Article
»»
## Import library

In [None]:
import numpy as np
import pandas as pd
import matplotlib.pyplot as plt
import seaborn as sns
import plotly.express as px 

## Read and Show Data

In [None]:
RYD = pd.read_csv('RiyadhVillasAqar.csv')

In [None]:
RYD

## EDA

In [None]:
RYD.info()

In [None]:
RYD['lounges']=RYD['lounges'].str.replace('+', '').astype(float)
RYD['bathrooms']=RYD['bathrooms'].str.replace('+', '').astype(float)
RYD['apartments']=RYD['apartments'].str.replace('+', '').astype(float) 

In [None]:
RYD['apartments'].fillna(0, inplace=True) 

In [None]:
RYD.duplicated().value_counts()

In [None]:
RYD.drop(['Unnamed: 0'],axis=1,inplace=True)

In [None]:
RYD.isna().sum()

In [None]:
RYD['lounges'].fillna(RYD['lounges'].median(), inplace= True) 
RYD['streetWidth'].fillna(RYD['streetWidth'].median(), inplace= True)

In [None]:
RYD.describe().T

In [None]:
RYD.dropna(inplace=True)

In [None]:
RYD.isna().sum()

## Data Visualization

In [None]:
x = RYD.select_dtypes(include=['number'])
plt.figure(figsize=(25, 20))
sns.heatmap(np.abs(x.corr()), annot=True, cmap="Blues")
plt.title("Correlation Heatmap")
plt.show()

In [None]:
fig = px.scatter(RYD, x='neighbourhood', y='price')
fig.update_layout(title='Price by Neighbourhood',title_x=0.5,title_font=dict(size=24))
fig.update_xaxes(title='neighbourhood', title_font=dict(size=18))
fig.update_yaxes(title='Price', title_font=dict(size=18))
fig.update_xaxes(tickangle=90)
fig.show()

In [None]:
plt.figure(figsize=(8, 6))
fig = px.violin(data_frame=RYD ,x=RYD['duplex'], y=RYD['price'], color=RYD['location'] )
fig.update_layout(title='dublex and others price',title_x=0.5,title_font=dict(size=24))
fig.update_xaxes(title='Price', title_font=dict(size=18))
fig.update_yaxes(title='type of property', title_font=dict(size=18))
««
Stored data
»»
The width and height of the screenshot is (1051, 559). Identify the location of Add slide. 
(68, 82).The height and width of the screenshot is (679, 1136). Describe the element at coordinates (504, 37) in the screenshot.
««
Directives
1. In the Riyadh villas notebook, which value fills the missing entries in the apartments column?
2. Continue the Riyadh villas notebook after its final line.

Expected results
1. 0

2.
fig.show()

In [None]:
plt.figure(figsize=(6,3))
x = RYD.groupby(['location','pool']).mean('price').reset_index()
fig = px.bar(x, x='location',y='price')
fig.update_layout(title='Price Average with pool',title_x=0.5,title_font=dict(size=24))
fig.update_xaxes(title='location', title_font=dict(size=18))
fig.update_yaxes(title='price avarage', title_font=dict(size=18))
fig.show()

In [None]:
x = RYD.groupby('propertyAge')['price'].mean().reset_index()
fig = px.line(x, x='propertyAge', y='price')
fig.update_layout(title='Real Estate Age and Average Price',title_x=0.5,title_font=dict(size=24))
fig.update_xaxes(title='Property Age', title_font=dict(size=18))
fig.update_yaxes(title='Price', title_font=dict(size=18))
fig.show()

In [None]:
fig = px.histogram(RYD,x=RYD['neighbourhood'],y=RYD['price'])
fig.update_layout(title='Neighbourhood Prices',title_x=0.5,title_font=dict(size=24))
fig.update_xaxes(title='Neighbourhoods', title_font=dict(size=18))
fig.update_yaxes(title='sum of the price', title_font=dict(size=18))
fig.show()

In [None]:
plt.figure(figsize=(8, 6))
fig = px.ecdf(data_frame = RYD ,x='front',y='price', color='duplex')
fig.update_layout(title='propertys types and it is relation with the front',title_x=0.5,title_font=dict(size=24))
fig.update_xaxes(title='front', title_font=dict(size=18))
fig.update_yaxes(title='price', title_font=dict(size=18))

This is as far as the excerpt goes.